Centralized, large-scale enterprise AI is dominating the space, and legitimate startups are finding it difficult to keep up. The Web3 space is a late entrant, but it's also joining the race. The market rewards crypto AI projects too richly, and Web2 startups appear to have fewer rewards in this space in comparison, which has led to a shift in founders' interest from delivering products to driving token appreciation at critical moments, and the window to catch up is rapidly closing. So far, there hasn't been any orthogonal innovation here that can bypass scaling up computing to compete.

There is now a credible open source movement around consumer-facing models, initially driven by a few centralized players who chose to compete for market share with larger, closed-source competitors (e.g., Meta, Stability AI).

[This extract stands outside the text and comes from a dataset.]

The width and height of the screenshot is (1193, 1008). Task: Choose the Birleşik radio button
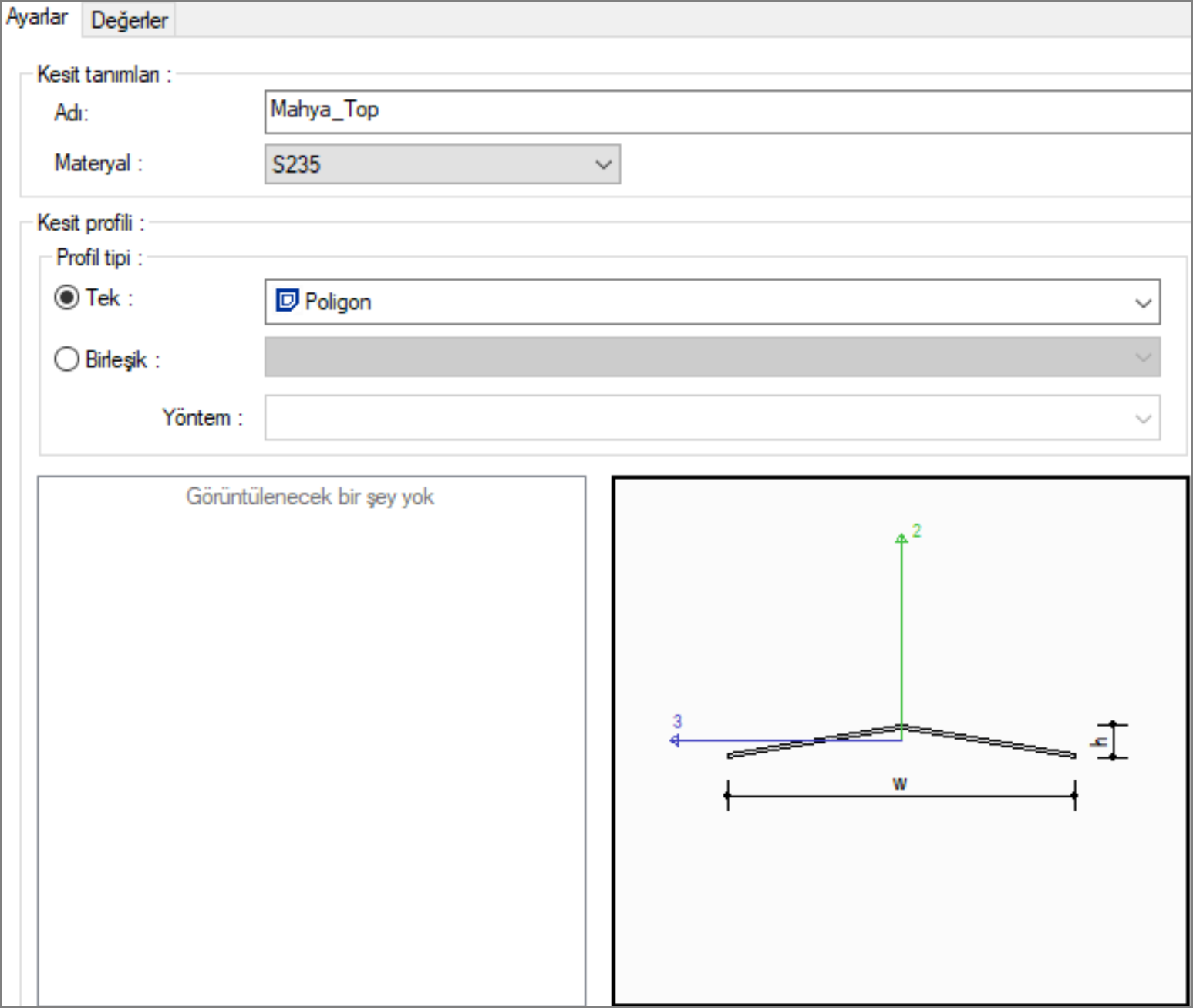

But now the community is catching up and putting pressure on the leading AI companies. These pressures will continue to affect the closed-source development of AI products, but will not have a substantial impact in the case of open source catch-up. This is another big opportunity for the Web3 space, but only if it solves the problem of decentralized model training and inference.

So, while on the surface there is an opportunity for the "classic" disruptors, the reality is far from it. AI is primarily associated with computing, and this cannot be changed unless breakthrough innovations occur in the next 3-5 years, which is critical to determining who controls and directs AI development.

Even as demand drives supply-side efforts, the computing market itself cannot "blossom," and competition among manufacturers is constrained by structural factors such as chip manufacturing and economies of scale.

We are optimistic about human ingenuity and convinced that there are enough smart and noble people to try to solve the AI problem area in favor of the free world rather than top-down corporate or government control. But the odds look slim, and at best it's a speculative game, with Web3 founders preoccupied with financial gain rather than real-world influence.